Comparando esse biênio com o ano de 2015, fica evidente que os índices de umidade relativa do ar são semelhantes em junho, julho e agosto variando entre 80 e 90%, mas observou-se que nos meses de abril, maio, setembro e outubro ocorreram reduções em volta de 10% em função da baixa precipitação ocorrida nos meses de abril com10 mm e maio de 2015. A umidade relativa do ar é baixa nos meses de menor precipitação nesse período, coincidindo com os meses mais quentes do ano.

A temperatura média mensal em Caruaru para os anos de 2013, 2014 e 2015 registram valores entre 21 e 25 º C, sendo os meses de junho, julho e agosto os mais frios do ano coincidindo com o período de maior precipitação. Os meses mais quentes estão entre novembro e abril que se ajusta com os de menor precipitação pluviométrica.

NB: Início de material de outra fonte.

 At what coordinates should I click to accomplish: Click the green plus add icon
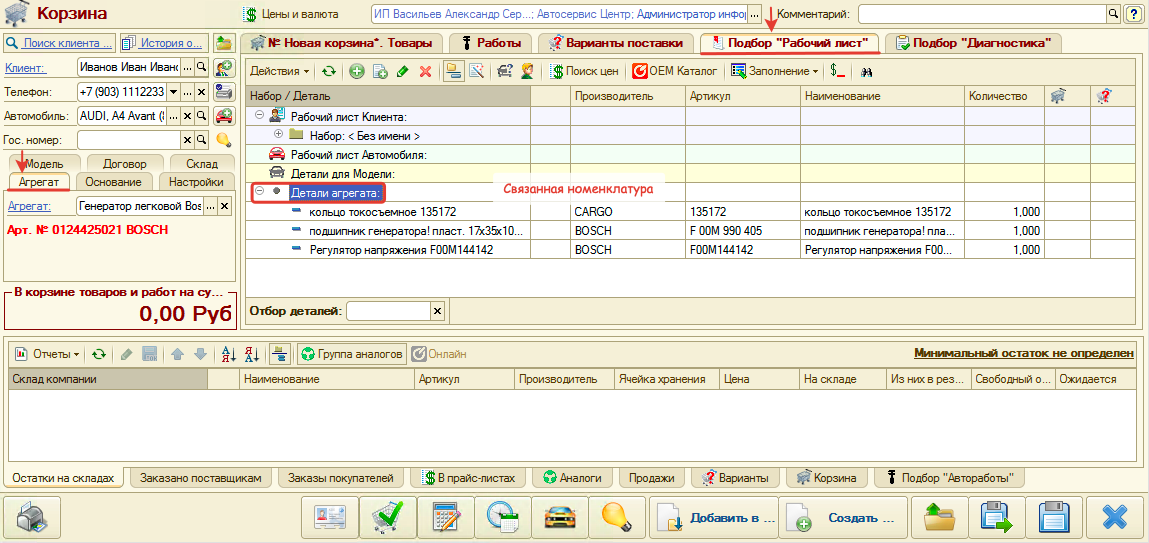pyautogui.click(x=357, y=71)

Comparando os anos de 2013, 2014 com 2015 observa-se que em 2015 ocorreu elevação da temperatura nos meses de abril, maio, setembro, outubro e novembro provocado pela baixa circulação atmosférica.

Com base nessa avaliação percebe-se a necessidade de medidas mitigatórias com objetivo de reduzir os impactos do aumento de calor no perímetro urbano e favorecer a implantação de mais áreas verdes a fim de proporcionar melhor qualidade ambiental na urbis através da implantação de telhados verdes nas novas construções favorecendo mais evapotranspiração, redução da temperatura e das ilhas de calor, ente outros benefícios.

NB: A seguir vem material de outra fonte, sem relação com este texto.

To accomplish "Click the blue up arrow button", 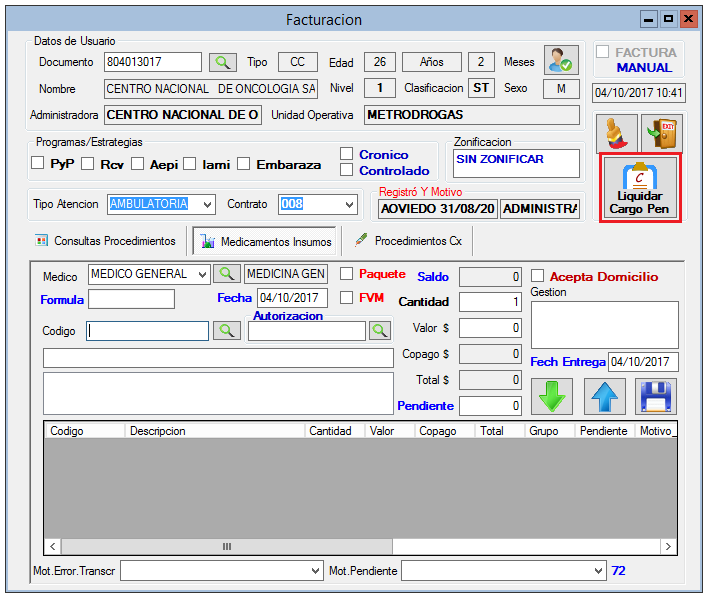I will pyautogui.click(x=604, y=397).
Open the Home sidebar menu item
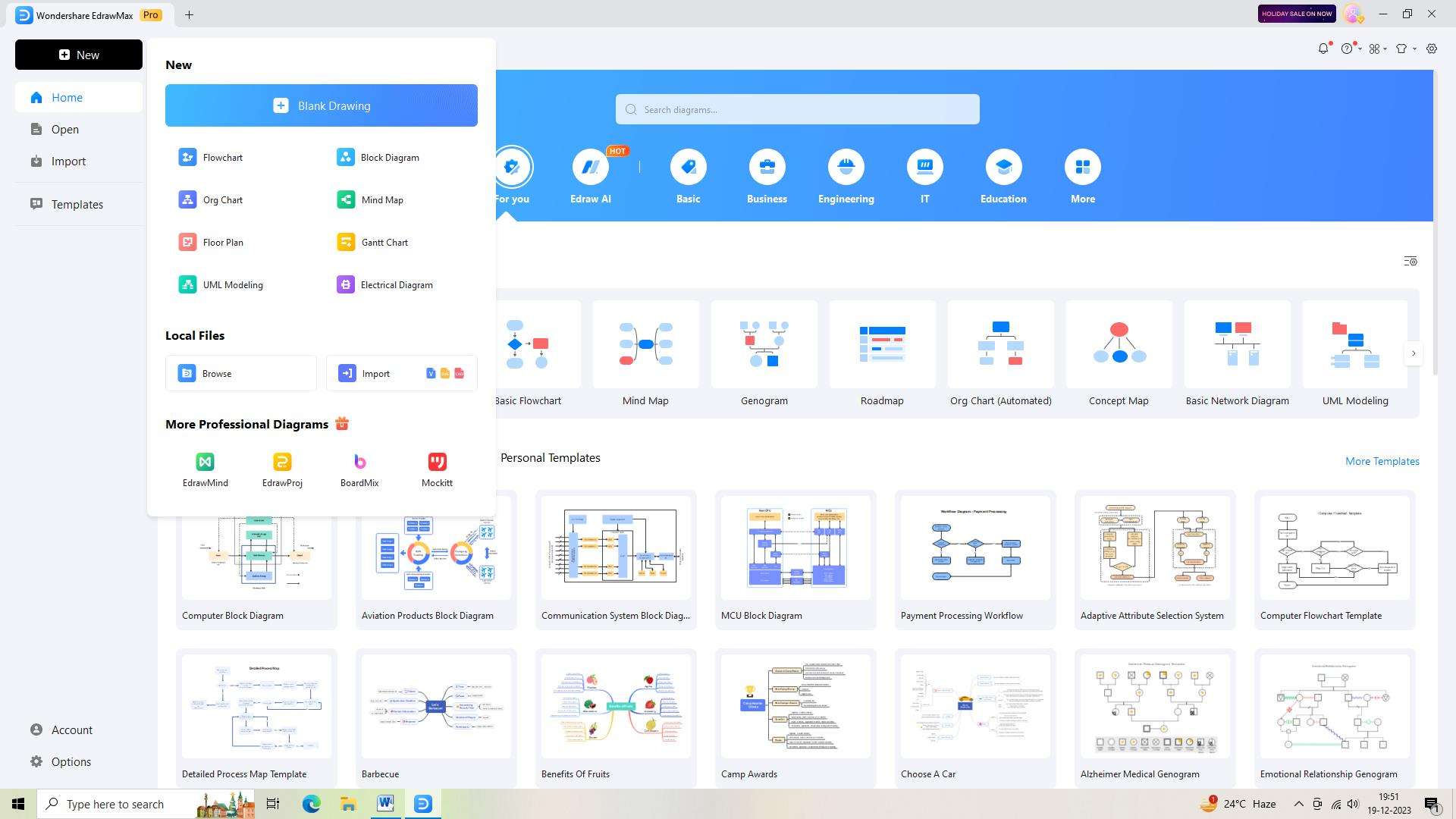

Figura 3. Distribuição mensal da precipitação dos anos 2013, 2014 e 2015 no municipio de Caruaru – PE,

Figura 4. Distribuição mensal da Temperatura do ar dos anos de 2013, 2014 e 2015 no município de Caruaru – PE,

Figura 5. Distribuição mensal da Umidade relativa do ar dos anos de 2013, 2014 e 2015 no município de Caruaru – PE.

CONCLUSÕES

Os registros apontaram que os meses de menor precipitação coincidem com os de menor umidade relativa do ar e de temperaturas mais elevadas ao longo dos três anos e que provocam desconforto térmico aos habitantes da cidade.

Para melhoria ambiental, são necessárias mudanças de visão e atitude empresarial e gestão pública, com objetivo de estimular as construtoras a adotarem a instalação de Telhados Verdes nas novas edificações no perímetro urbano de Caruaru. Essa medida é de suma importância em função do rápido crescimento e desenvolvimento da cidade nos últimos anos com a expansão imobiliária dos novos edifícios e condomínios verticais e horizontais.

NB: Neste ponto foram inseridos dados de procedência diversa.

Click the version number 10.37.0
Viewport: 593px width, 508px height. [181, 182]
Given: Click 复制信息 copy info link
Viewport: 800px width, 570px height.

O rápido desenvolvimento da cidade acarreta na deficiência de planejamento urbano levando ao aumento das áreas de concreto que refletem calor e reduzem a área permeável e essa expansão reflete na pavimentação de novas ruas e avenidas contribuindo para o aumento nas formações das ilhas de calor.

Os modelos construtivos conhecidos como telhados verdes trarão muitos benefícios à cidade, pois contribui com o aumento da umidade do ar, redução da temperatura, redução do efeito da ilha de calor, retêm a precipitação e favorecem à avefauna local.

Estudos são necessários para escolha da vegetação de melhor adaptação nesse clima urbano, sem impactar na demanda do fornecimento de água da cidade em conformidade com proposta para o desenvolvimento mais sustentável para o espaço urbano.